Liam may have been struggling with a "cold",
but we were all home,
happy,
and loved.
A cold wouldn't ruin our happy bubble of life.
Liam was doing great in school.
He was jumping those hurdles almost as fast as they popped up.
He was surrounded by friends who supported and loved him.
They showed more love and compassion towards Liam that I thought was possible for any 4 and 5 year old child's capabilities.
They put so many of my worries at ease.
They gave us more hope for the future.
Liam could do anything with friends like that at his side.
Lanie was doing great at school as always.
Things were exciting at school with Christmas crafts and break coming up.
They would sing Christmas music throughout the day and talk about what they wanted from Santa.
Things couldn't have been better.
They were the best they've ever been.
What we didn't know was that there was a darkness lurking.
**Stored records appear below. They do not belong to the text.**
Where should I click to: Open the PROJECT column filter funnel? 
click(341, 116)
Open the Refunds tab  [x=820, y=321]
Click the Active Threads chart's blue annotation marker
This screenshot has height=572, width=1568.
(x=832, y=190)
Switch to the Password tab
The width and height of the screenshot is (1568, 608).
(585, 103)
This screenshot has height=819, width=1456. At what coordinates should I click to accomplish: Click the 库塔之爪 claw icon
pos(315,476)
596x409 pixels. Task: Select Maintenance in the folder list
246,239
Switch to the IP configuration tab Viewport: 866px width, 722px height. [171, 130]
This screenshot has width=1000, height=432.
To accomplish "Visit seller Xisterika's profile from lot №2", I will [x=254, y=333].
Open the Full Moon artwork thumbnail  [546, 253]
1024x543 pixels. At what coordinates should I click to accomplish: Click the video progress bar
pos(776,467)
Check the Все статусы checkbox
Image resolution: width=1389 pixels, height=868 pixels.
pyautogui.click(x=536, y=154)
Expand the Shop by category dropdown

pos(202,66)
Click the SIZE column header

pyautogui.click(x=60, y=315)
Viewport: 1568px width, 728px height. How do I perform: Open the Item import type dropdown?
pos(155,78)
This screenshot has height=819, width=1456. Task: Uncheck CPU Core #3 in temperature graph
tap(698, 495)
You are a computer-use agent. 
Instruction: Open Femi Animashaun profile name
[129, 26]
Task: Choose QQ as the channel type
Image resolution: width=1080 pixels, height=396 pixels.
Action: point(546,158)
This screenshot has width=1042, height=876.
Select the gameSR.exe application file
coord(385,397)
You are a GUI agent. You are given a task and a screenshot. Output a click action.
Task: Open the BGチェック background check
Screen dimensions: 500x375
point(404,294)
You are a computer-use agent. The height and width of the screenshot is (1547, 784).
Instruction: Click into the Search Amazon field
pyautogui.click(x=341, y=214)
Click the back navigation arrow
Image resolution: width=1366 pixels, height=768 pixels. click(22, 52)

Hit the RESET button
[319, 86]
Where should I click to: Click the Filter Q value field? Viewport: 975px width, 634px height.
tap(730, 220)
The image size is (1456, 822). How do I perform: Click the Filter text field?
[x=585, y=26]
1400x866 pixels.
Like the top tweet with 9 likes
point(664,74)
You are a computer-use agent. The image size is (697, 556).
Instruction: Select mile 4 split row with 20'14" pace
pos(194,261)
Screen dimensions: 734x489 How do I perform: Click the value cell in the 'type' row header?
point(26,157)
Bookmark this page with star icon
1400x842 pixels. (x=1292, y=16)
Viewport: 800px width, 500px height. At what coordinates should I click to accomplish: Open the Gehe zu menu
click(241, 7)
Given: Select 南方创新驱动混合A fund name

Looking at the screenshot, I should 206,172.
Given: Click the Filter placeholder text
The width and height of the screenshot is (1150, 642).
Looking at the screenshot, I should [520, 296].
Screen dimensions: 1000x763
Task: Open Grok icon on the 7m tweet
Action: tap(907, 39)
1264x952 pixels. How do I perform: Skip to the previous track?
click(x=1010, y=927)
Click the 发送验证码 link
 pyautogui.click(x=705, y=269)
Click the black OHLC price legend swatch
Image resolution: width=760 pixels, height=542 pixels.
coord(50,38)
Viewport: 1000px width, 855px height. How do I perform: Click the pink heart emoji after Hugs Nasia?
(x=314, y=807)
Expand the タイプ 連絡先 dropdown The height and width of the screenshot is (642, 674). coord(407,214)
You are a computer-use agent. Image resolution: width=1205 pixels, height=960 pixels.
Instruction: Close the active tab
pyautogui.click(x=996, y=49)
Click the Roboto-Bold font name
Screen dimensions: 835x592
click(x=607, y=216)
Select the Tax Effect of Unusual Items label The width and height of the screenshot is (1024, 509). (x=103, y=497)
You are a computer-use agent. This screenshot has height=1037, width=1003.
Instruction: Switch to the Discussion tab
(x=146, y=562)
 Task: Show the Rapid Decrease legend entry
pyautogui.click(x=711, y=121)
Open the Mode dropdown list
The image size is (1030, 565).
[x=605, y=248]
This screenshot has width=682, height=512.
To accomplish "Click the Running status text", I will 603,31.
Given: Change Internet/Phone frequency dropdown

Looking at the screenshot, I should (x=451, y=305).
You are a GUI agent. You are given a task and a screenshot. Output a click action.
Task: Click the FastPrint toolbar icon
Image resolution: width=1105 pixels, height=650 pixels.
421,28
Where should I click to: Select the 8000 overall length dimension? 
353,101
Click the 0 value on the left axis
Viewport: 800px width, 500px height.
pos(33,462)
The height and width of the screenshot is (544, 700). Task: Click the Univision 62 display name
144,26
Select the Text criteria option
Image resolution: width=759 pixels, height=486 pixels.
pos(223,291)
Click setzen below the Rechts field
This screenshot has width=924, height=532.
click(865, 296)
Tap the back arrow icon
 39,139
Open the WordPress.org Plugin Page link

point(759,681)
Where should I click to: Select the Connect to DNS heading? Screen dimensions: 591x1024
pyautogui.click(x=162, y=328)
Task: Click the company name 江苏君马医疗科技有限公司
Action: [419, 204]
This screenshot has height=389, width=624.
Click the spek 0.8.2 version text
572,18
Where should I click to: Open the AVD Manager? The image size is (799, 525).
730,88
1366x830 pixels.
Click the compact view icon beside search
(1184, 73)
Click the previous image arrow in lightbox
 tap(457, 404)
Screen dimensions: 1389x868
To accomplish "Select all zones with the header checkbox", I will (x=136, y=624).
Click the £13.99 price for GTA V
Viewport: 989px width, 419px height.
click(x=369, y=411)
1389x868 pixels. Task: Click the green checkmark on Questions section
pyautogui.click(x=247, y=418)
Everything would soon change.
In 9 days it'll be 1 year since we lost our little Lamb.
1 year since we last saw his smile.
1 year since we last heard his voice.
1 year since we last held him.
1 year.
12 months.
365 days.
Of pure torture.
(12/6/2014)
Life is completely different.
There's a missing piece of us in everything we do.
Sometimes I can still hear the echo of his laugh,
or feel him tugging on my shirt.
My arms still remember what it's like to hold him.
I'm scared I'll forget.
That I'll one day forget his voice.
Or forget how it felt to hold him.
There are days when this all feels like a coma induced nightmare.
I can't make it all go away no matter how hard I try.
I can't bring him back no matter how much my heart aches for him.